Il critique les embusqués (notamment certains confrères toulousains, ainsi que les journalistes) et le bourrage de crâne, donnant à Barrès le titre de « littérateur du territoire ». Il partage la mauvaise appréciation de Jean Norton Cru sur Barbusse et Remarque, mais épargne son ami Dorgelès. D’ailleurs, les légendes peuvent avoir l’utilité de maintenir le moral. Se retrouver entre Méridionaux, et parler occitan, cela peut avoir le même effet. Mais, au final : « De près, c’est ignoble. C’est affreux la guerre. »
Rémy Cazals
Caubet, Georges (1887-1964)
1. Le témoin
Né à Toulouse le 12 octobre 1887. Fils de Baptiste Caubet, cheminot, et de Marie Ponsole, qui tient un petit café-restaurant. Ecole normale de Toulouse, de 1904 à 1908. Instituteur à Lagraulet en 1908. Marié, il a une fille unique. Sergent au 214e RI, 67e Division, celle du docteur Paul Voivenel. Après la guerre, instituteur à l’école de garçons de Fenouillet (Haute-Garonne), de 1919 à 1926, puis à Toulouse. Georges Caubet est mort à Toulouse le 9 mars 1964.
2. Le témoignage
Georges Caubet, Instituteur et sergent, Mémoires de guerre et de captivité, présentés par Claude Rivals, Carcassonne, FAOL, collection « La Mémoire de 14-18 en Languedoc », 1991, 135 p., illustrations.
De ses notes prises pendant la guerre, Georges Caubet a tiré trois récits rédigés : « Mes souvenirs sur Verdun – Cumières, Chattancourt, le Mort Homme » (février-mars 1916) ; « Comment je fus fait prisonnier » (8 juin 1918) ; « Six mois de captivité » (juin-décembre 1918).
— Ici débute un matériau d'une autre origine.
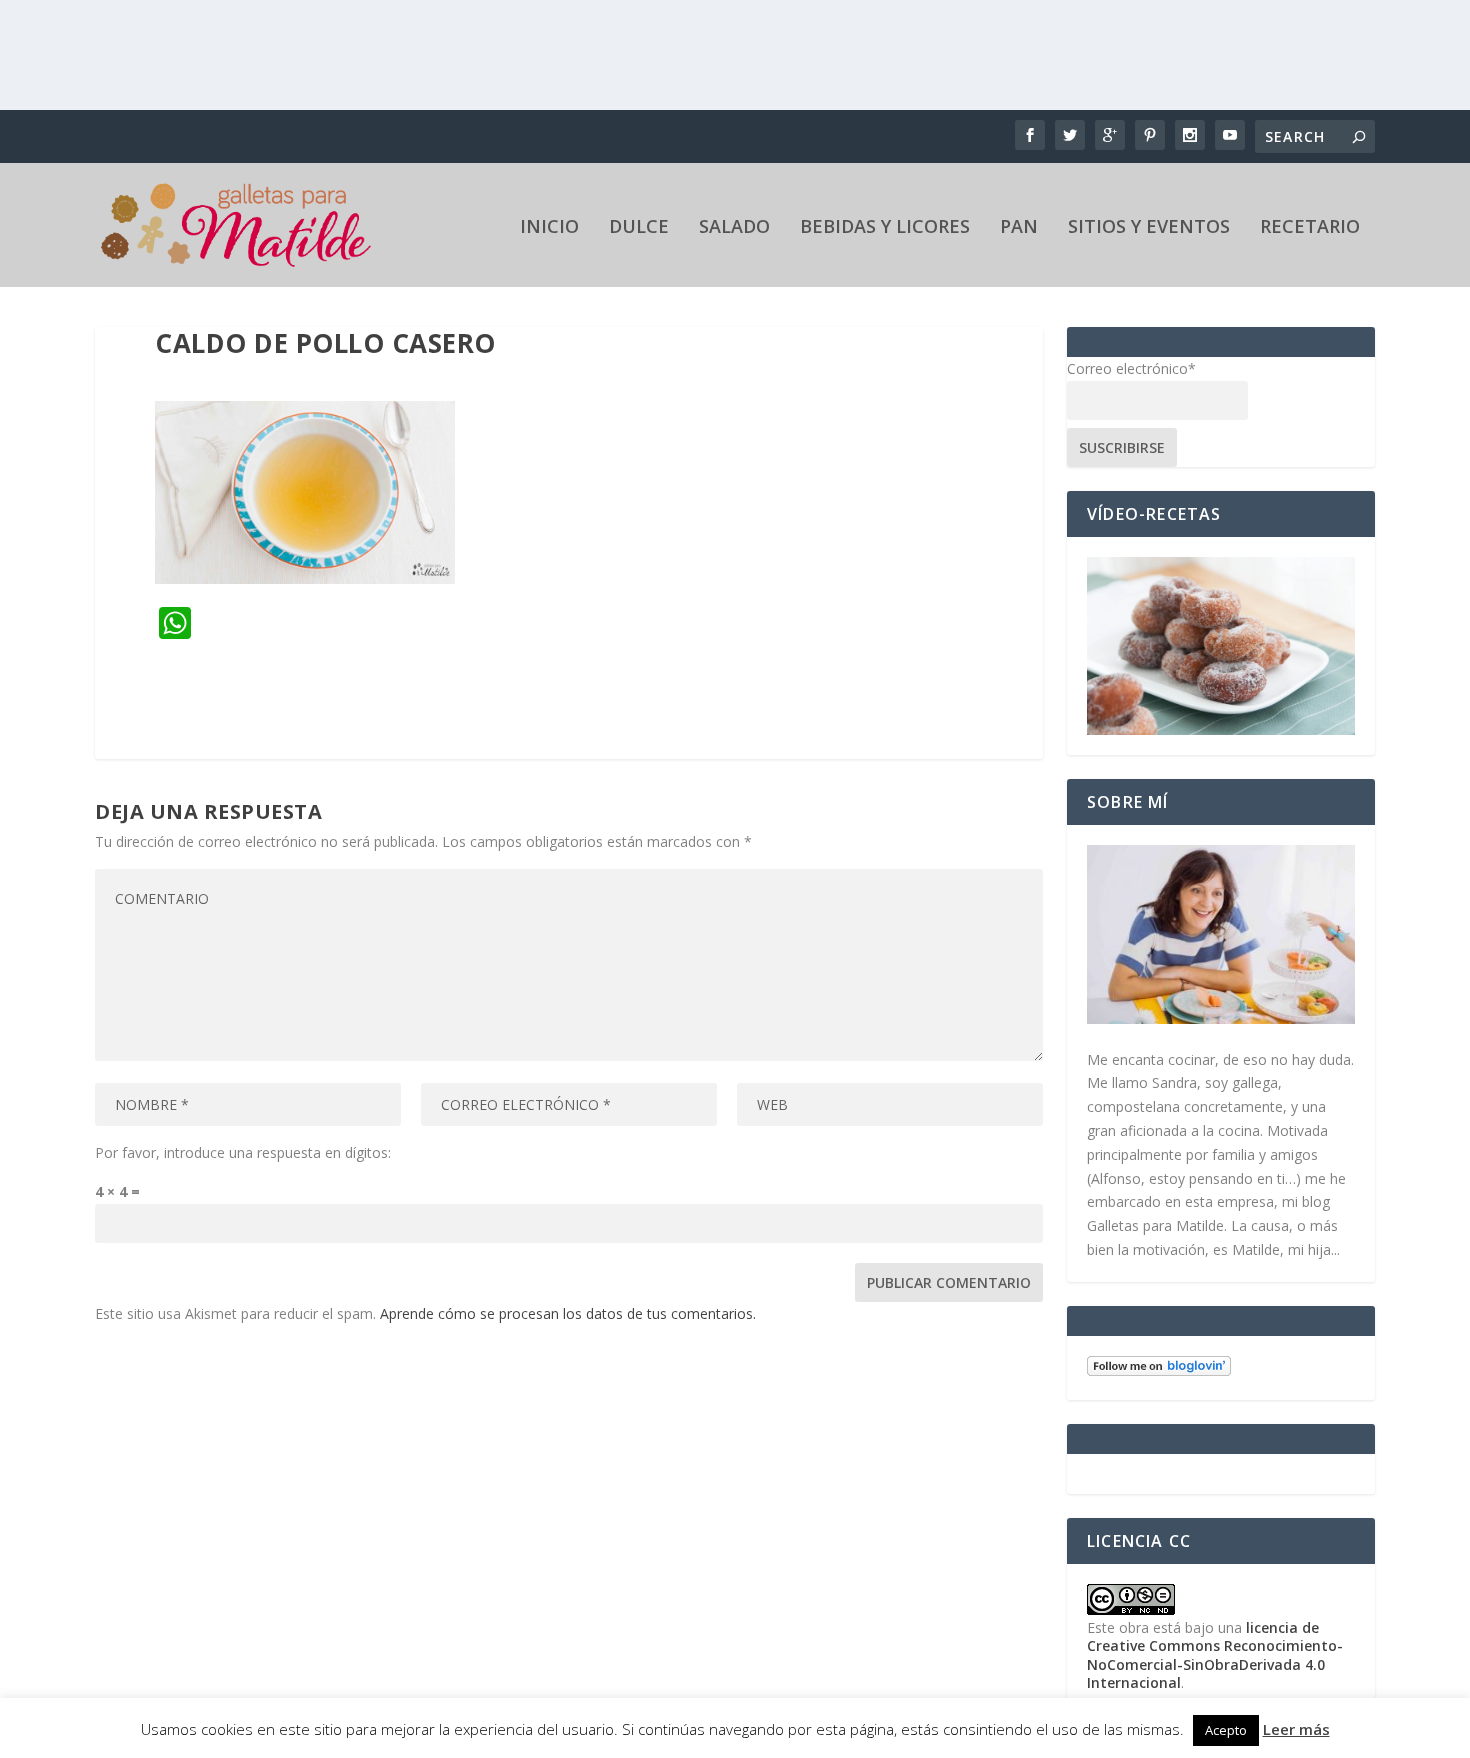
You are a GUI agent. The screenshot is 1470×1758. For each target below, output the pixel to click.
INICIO (549, 228)
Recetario (1310, 228)
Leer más (1296, 1729)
On sait par ailleurs qu’il fut blessé par éclat d’obus le 13 septembre 1916.
Important appareil critique par Claude Rivals, professeur de sociologie à l’université de Toulouse II.
3. Analyse
Le récit de Georges Caubet contient une description « classique » de l’enfer de Verdun, puis du poids de la faim en Allemagne, sur les civils, les soldats, les prisonniers. Il se caractérise par les jugements les plus variés sur les Allemands (combattants et gardiens, soldats et officiers, civils et civiles…) en fonction des multiples situations vécues sur le front, en marche vers la captivité, au travail près des lignes de tranchées en contravention avec les conventions de La Haye, enfin dans les camps de Dülmen et de Cottbus.